Bartz is clear here. Some Yahoo search employees will be dragooned over to Microsoft, some will move to other parts of Yahoo and some will be let go.
“Unfortunately, there are some redundancies,” said Bartz.
More financial questions, one on the mobile search market, one on innovation, one on scale and one on advertisers.
“Advertisers, especially smaller ones, want to make sure there is enough meaningful market for them and they don’t want to learn three platforms,” said Bartz. “They know how to enter into the Google system.”
She said “Google system” like she was talking about a gulag.
Meanwhile, Ballmer talked about how good it was to now be No. 2. Really, he did, since he was a distant No. 3 before this deal.
6:11 am PDT: Some technology question. Ballmer noted that the deal was not a “rip and replace” of Yahoo’s search for Microsoft.

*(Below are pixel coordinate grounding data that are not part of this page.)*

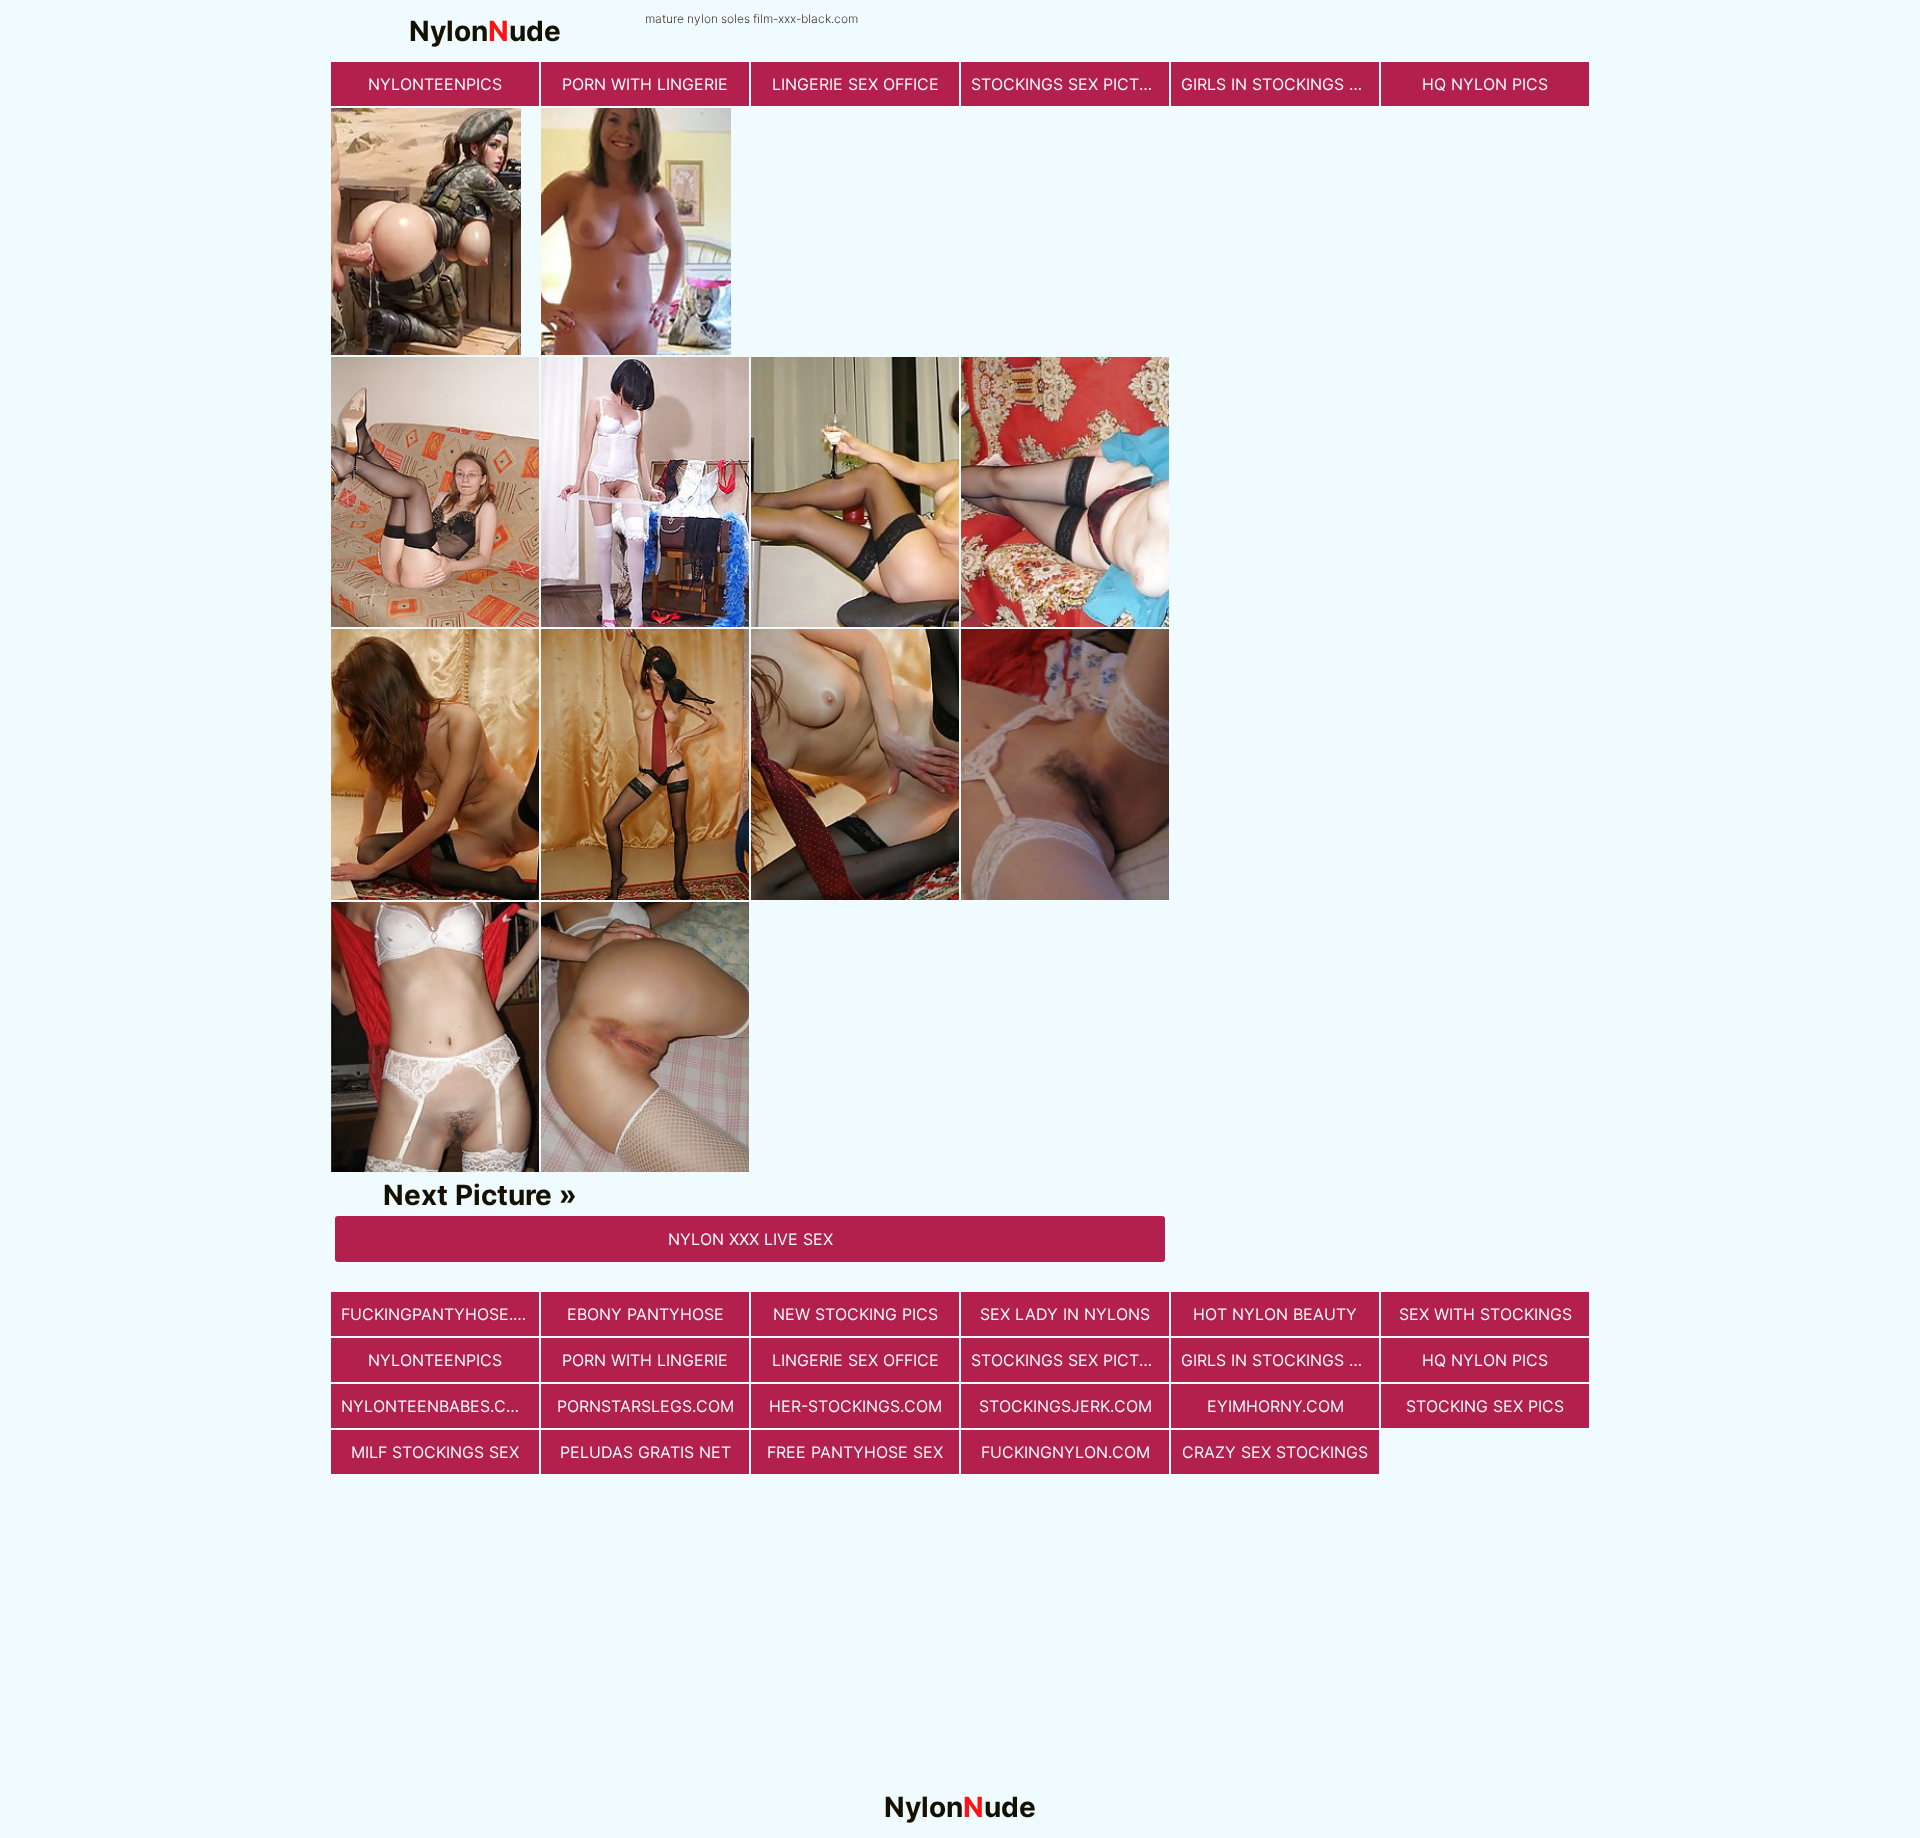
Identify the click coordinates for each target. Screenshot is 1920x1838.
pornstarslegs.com (645, 1406)
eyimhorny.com (1275, 1406)
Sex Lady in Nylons (1065, 1314)
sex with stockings (1485, 1314)
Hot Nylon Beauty (1275, 1314)
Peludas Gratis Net (645, 1452)
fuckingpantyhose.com (440, 1314)
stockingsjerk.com (1065, 1406)
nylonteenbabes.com (436, 1406)
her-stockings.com (855, 1406)
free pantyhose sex (855, 1452)
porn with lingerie (645, 84)
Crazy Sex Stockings (1275, 1452)
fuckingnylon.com (1065, 1452)
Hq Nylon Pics (1485, 84)
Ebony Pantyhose (645, 1314)
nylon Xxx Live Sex (750, 1239)
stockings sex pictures (1070, 84)
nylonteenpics (435, 84)
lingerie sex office (855, 84)
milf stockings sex (435, 1452)
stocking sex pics (1485, 1406)
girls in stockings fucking (1280, 84)
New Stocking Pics (855, 1314)
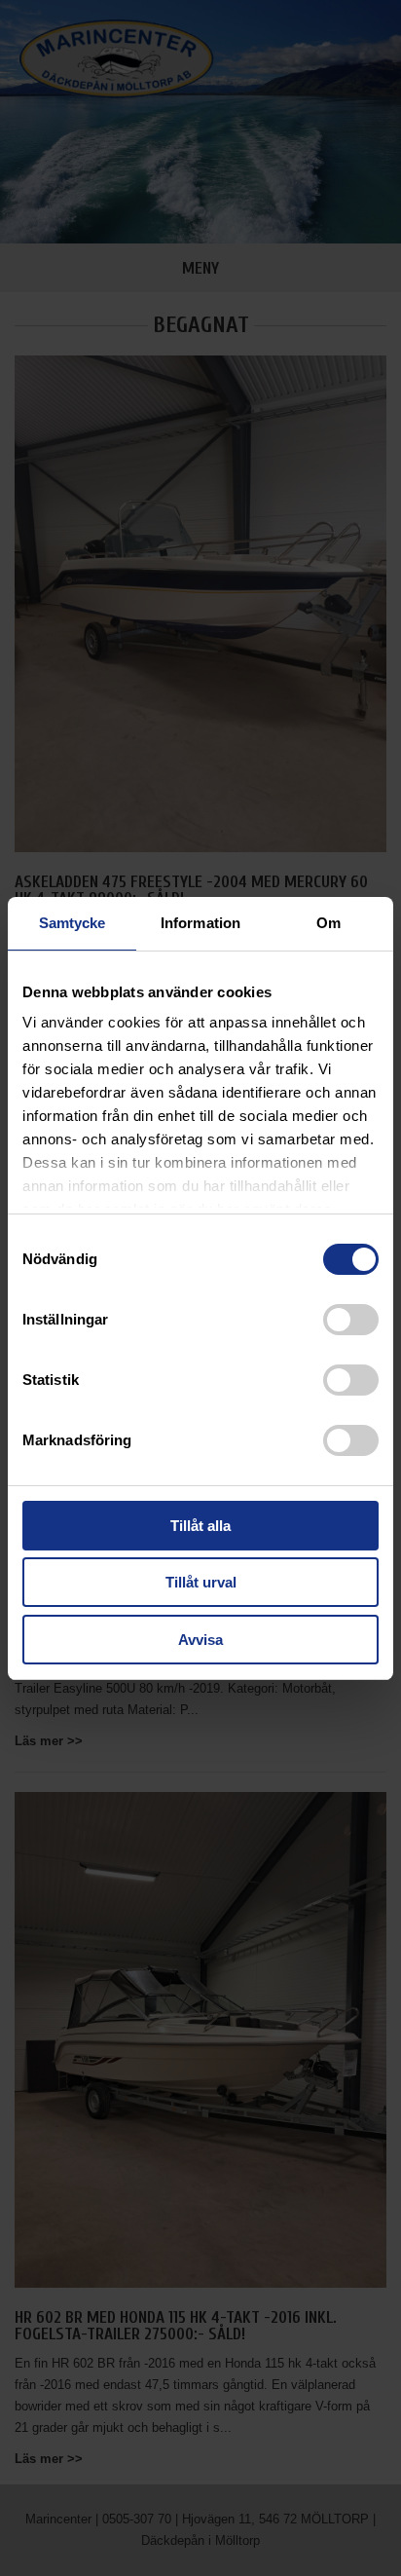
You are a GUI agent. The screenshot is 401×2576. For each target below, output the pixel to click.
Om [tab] (328, 923)
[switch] (351, 1319)
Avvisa (200, 1639)
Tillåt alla (200, 1525)
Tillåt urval (201, 1582)
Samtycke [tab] (72, 923)
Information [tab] (200, 923)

It will be an “integration.”
Next was a question about how this deal measured up to last year’s more money-laden offer by Microsoft.
Bartz said she didn’t just want an upfront payment, but a “true partnership,” with control over the Yahoo user interface and “real skin in the game.”
Ballmer called last year’s deal more investor-focused than operational. “The deal was different for Microsoft, not better,” he said, leaving out the cheaper part.
Finally, I get called on, and ask about who will lead the integration and how it will get done, so as not to create a huge distraction.
Bartz said it would be a “smooth transition…not that different from when Yahoo went from Overture to Panama.”
I did not have the heart to tell her that the transition of the Yahoo ad platform was anything but smooth and one of the reasons Yahoo got into the trouble it has gotten in.
Ballmer noted that the leadership that put together the deal is the leadership of the companies in the digital arena.
I also asked how the deal finally came together, especially after such historical rancor.
“It was like a snowball down a hill,” said Bartz.
But it was also a complex ball of ice, she added, noting “it was not a two-page term sheet.”
More like hundreds of pages. “There was not a high level of abstraction,” said Ballmer.
Finally, finding a kind of married groove–from that time before the random bickering sets in–Bartz noted that “dating is one thing, but having a partnership is another.”
She added: “The good news once we reached a point we believed to be advantageous, [we did a deal]…that’s how partnerships work.”
Well, exactly how it all works out, of course, still remains to be seen.